Using only the entries below, copy exactly the lines that begin at the one with "Task: Click document icon for order 1181806" and end at the one with "Viewport: 474px width, 273px height.", both included. Drop the pictures.

====== Exercise materials

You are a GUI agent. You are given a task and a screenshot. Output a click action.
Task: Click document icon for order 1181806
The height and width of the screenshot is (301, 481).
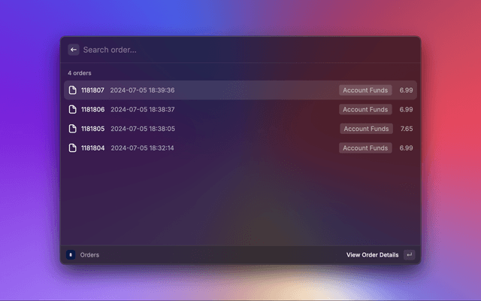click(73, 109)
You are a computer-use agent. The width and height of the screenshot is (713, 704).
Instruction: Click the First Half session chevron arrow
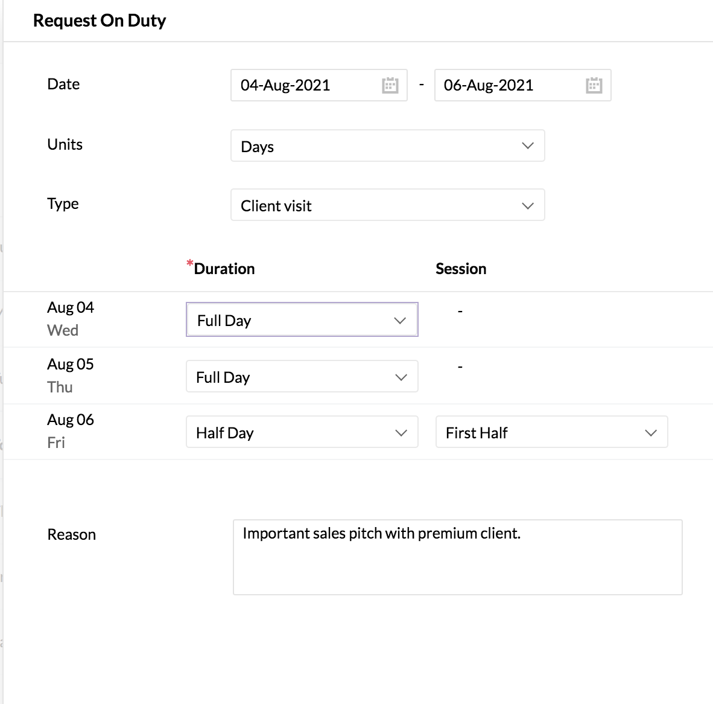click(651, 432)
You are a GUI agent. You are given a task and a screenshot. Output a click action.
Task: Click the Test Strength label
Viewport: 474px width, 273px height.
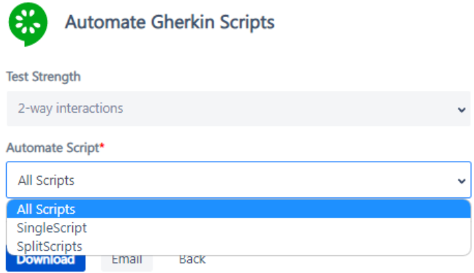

============
====== Exercise materials

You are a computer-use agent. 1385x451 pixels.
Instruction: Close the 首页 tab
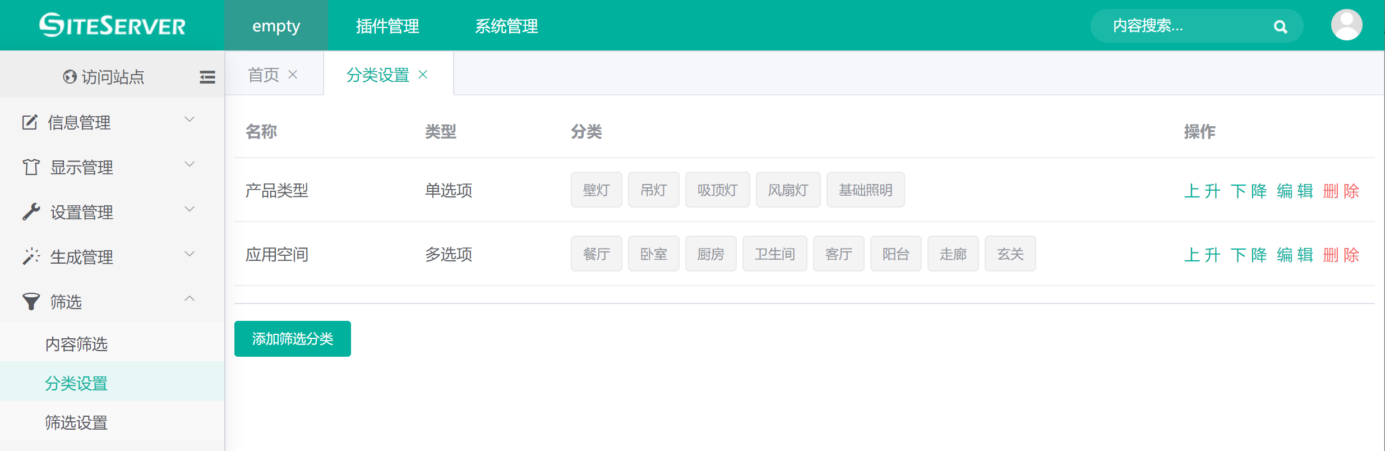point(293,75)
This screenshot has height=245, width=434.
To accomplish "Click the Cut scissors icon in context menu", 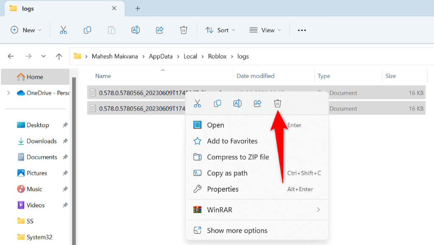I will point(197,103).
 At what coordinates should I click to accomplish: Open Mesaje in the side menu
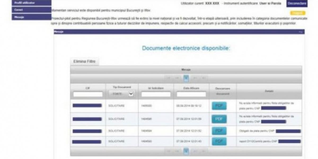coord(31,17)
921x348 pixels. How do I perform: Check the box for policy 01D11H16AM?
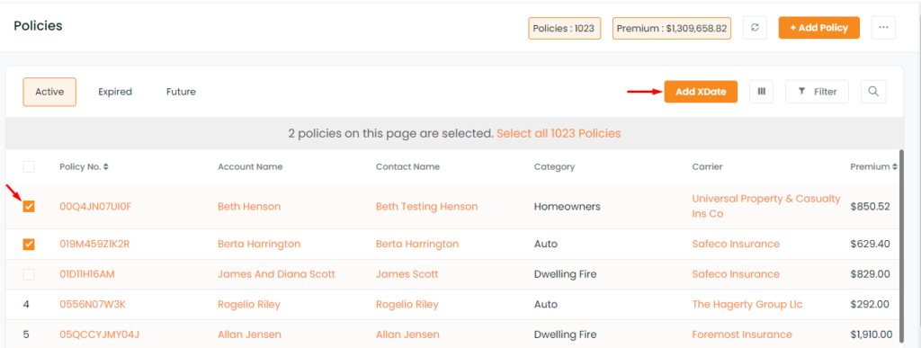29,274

============

Solved problem:
Task: Click document icon for order 1181806
The height and width of the screenshot is (301, 481).
click(73, 109)
You are a computer-use agent. The width and height of the screenshot is (713, 704).
Instruction: Click the First Half session chevron arrow
click(651, 432)
You are a GUI agent. You are given a task and a screenshot. Output a click action.
Task: Click the Test Strength label
Viewport: 474px width, 273px height.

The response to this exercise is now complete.